We are working with six young people who have been directly impacted, including:

  • Michael, who was given Centre Assessment Grades of BBB and, following the standardisation process, was awarded EEE. His school has said it is not in a position to appeal and he has missed out on a place at his first choice university.
  • Charlotte, who was given a Centre Assessment Grade of A*AA, and had an offer from a University to study medicine with an offer of AAA. Following the standardisation process, she was awarded ABC. The University has stated it cannot accept her and has deferred her place to 2021 pending resits;
  • Lina, who was given a Centre Assessment Grade of A*A*AA and who had two conditional offers from leading Universities. Following the standardisation process, she was awarded ABBC and has lost her place at her firm choice ‘unless her grades change’; and
  • Chloe, who was given a Centre Assessment Grade of AAB. Following the standardisation process, she was awarded BCD and her degree apprenticeship is now at risk. She has special educational needs which were not diagnosed prior to her taking her GCSEs.
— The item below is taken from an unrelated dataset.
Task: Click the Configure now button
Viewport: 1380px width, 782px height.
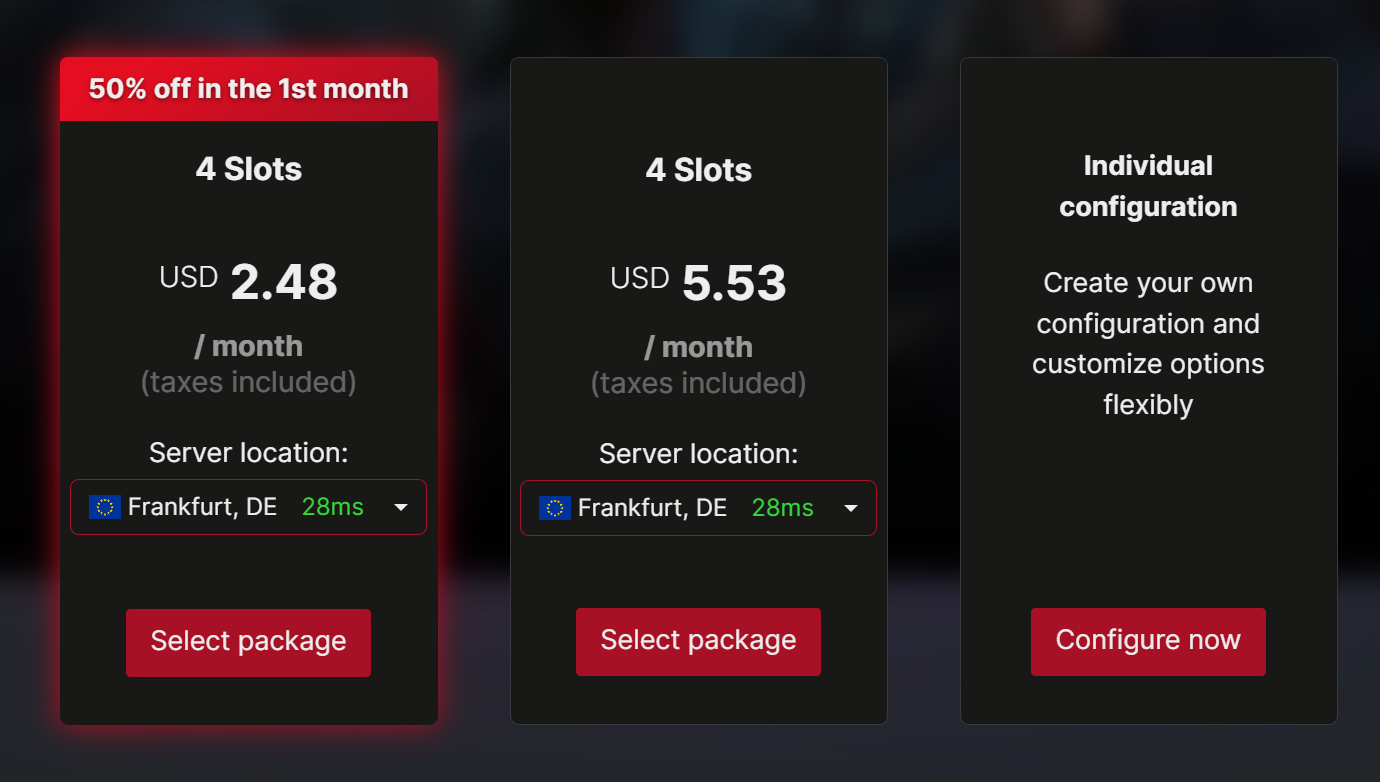Action: coord(1148,641)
For these students, and the thousands of others who have been impacted, this must not stand.

Today we have written to Ofqual to say just that. Our letter says that Ofqual has a duty to create a scheme that was procedurally fair and it has failed. That there is a systemic problem with the scheme that gives rise to an unacceptable risk of procedural unfairness. And that Ofqual has also breached its obligation to ensure that “regulated qualifications give a reliable indication of knowledge, skills and understanding” and to “promote public confidence in regulated qualifications”. You can read our letter here.

Our claim requires Ofqual to revise the present system, which is unfair and unlawful. Such unfairness might be remedied by creating a merits-based appeal right for those students whose Centre Assessment Grade has been downgraded and resetting the system so that students’ grades can be downgraded by one grade at most.

Because of the huge urgency – even more university places and jobs are at risk if this mess isn’t resolved really soon – we have asked for a reply by 4pm on Wednesday 19 August 2020. If we don’t hear back or Ofqual refuse to remedy the situation, we intend to issue proceedings.

Ofqual – and the Government – seem to be saying to these young people “if you don’t go to a successful school, you don’t deserve to succeed either.” Strip away all the science and that’s what’s delivered by the system they have put in place. It’s not fair. It’s not good enough. And hard working students should not have to stand for it.